The point of Ramesh Ponnuru's commentary seems to be that Obama benefits from "plain old liberal bias" while McCain suffers from it [Aug. 11]. But the claim that the mainstream media are "smitten with Obama" wasn't reflected in a recent analysis done by George Mason University's Center for Media and Public Affairs, which found that on the four major TV networks, coverage of Obama during the first six weeks of the general election was 72% negative and only 28% positive. McCain's coverage, by contrast, was 57% negative and 43% positive. Jessica G. Gugino, AYER, MASS.
Problems with Pelosi
House Speaker Nancy Pelosi says she refused to launch an impeachment investigation into George W. Bush's many high crimes and misdemeanors because "you can't talk about impeachment unless you have the facts, and you can't have the facts unless you have cooperation from the Administration" [Aug. 11]. What a lame excuse! Did the Nixon Administration cooperate with Congress to provide the facts during its impeachment proceedings? The facts were brought forth by a diligent congressional investigation backed by the power of subpoena. Pelosi and her colleagues in Congress should be held in contempt for failing to uphold their oath to defend and support the Constitution when they took impeachment off the table. Richard Notkin, HELENA, MONT.

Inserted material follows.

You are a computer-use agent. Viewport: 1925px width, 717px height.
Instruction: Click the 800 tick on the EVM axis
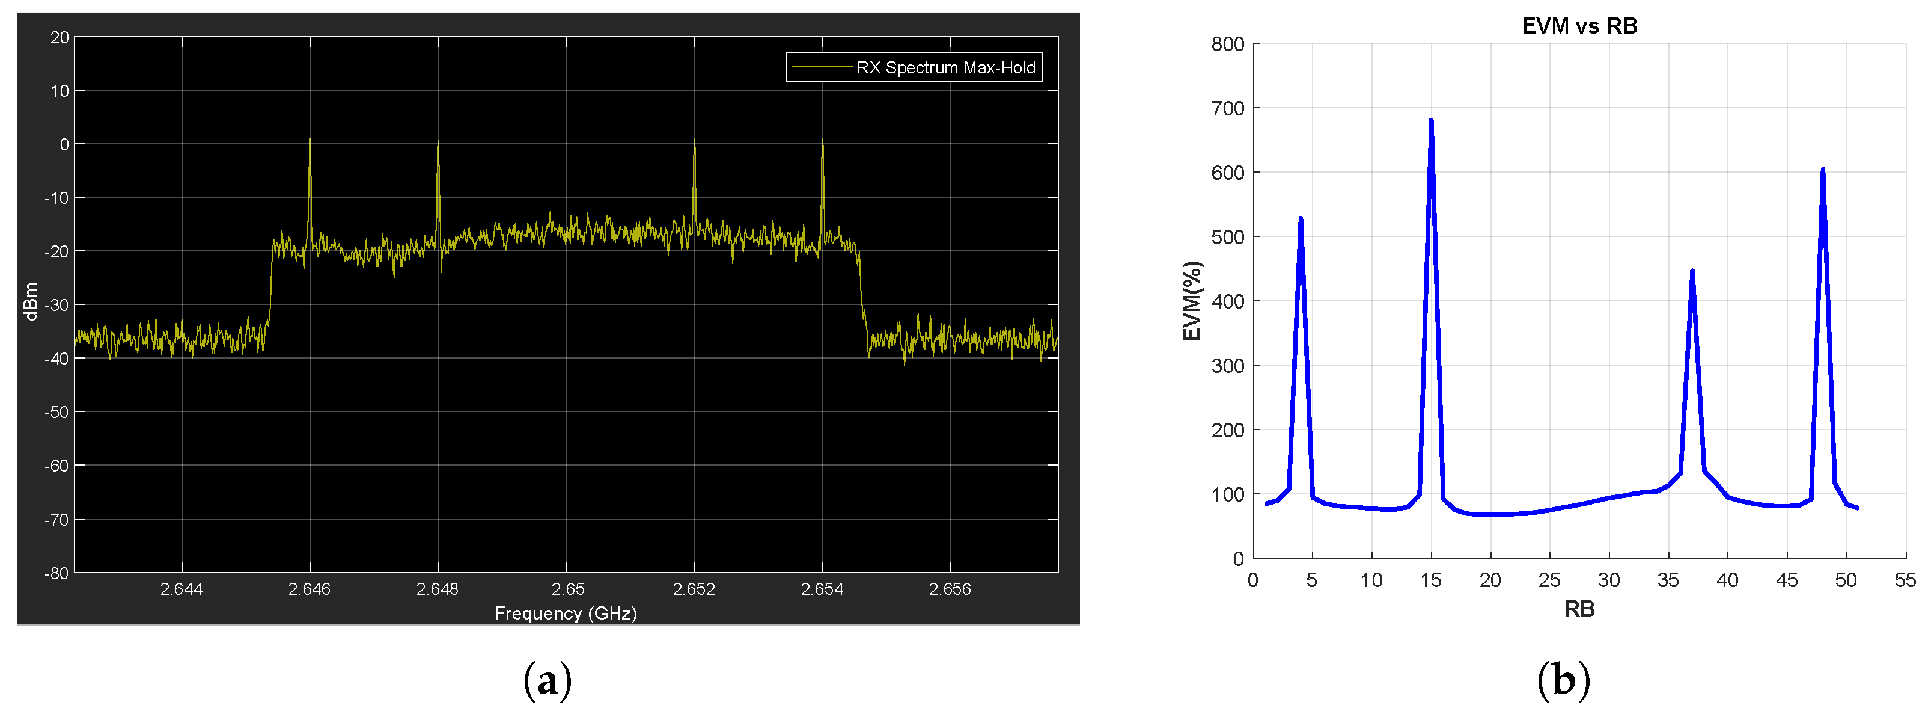[1228, 44]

House Speaker Nancy Pelosi references her responsibility--and Congress's political responsibility--to "represent our constituents" and to vote as "a matter of conscience." How interesting, then, that she chose to close the current legislative session without addressing the American public's growing need for domestically sourced energy. While families across this country have to choose between buying groceries and buying gasoline, or between the annual family vacation or looming mortgage payments, we can all rest assured that Madam Speaker and the rest of the House of Representatives will enjoy their taxpayer-funded August break. With the lowest congressional approval rating in history, our hardworking Representatives have clearly earned it. Benjamin Greenberg, WORCESTER, MASS.
Long Live the Louvre!
Peter Gumbel's article "Le Louvre Inc." warmed the cockles of my heart [Aug. 11]. It's clear that my favorite museum is well cared for by its director, Henri Loyrette, who has visionary ideas for keeping the Louvre alive and vibrant for the whole world to enjoy. Issa Boullata, MONTREAL
A Picky Eater
Re "The Moment: Fort Worth": Michael Grunwald would have to have both a very discriminating palate and a hefty paycheck to avoid the family-style restaurants like Bennigans that so many middle-class Americans frequent [Aug. 11]. I guess he misses the point. This type of restaurant provides reasonable dining experiences at affordable prices. It may not be haute cuisine, but neither is it intended to be. John Gillies, SCHAUMBURG, ILL.
The Diplomacy Gap
Massimo Calabresi's article reads like a State Department press release [Aug. 11]. How is it that when the Bush Administration declares a "diplomacy surge," the message is dutifully repeated in the mainstream press? Yet when Iranian President Mohammed Khatami offered to negotiate all outstanding issues with the U.S. in 2003, the press completely ignored Iran's diplomatic gestures. Timothy Eddy, PITTSFIELD, MASS.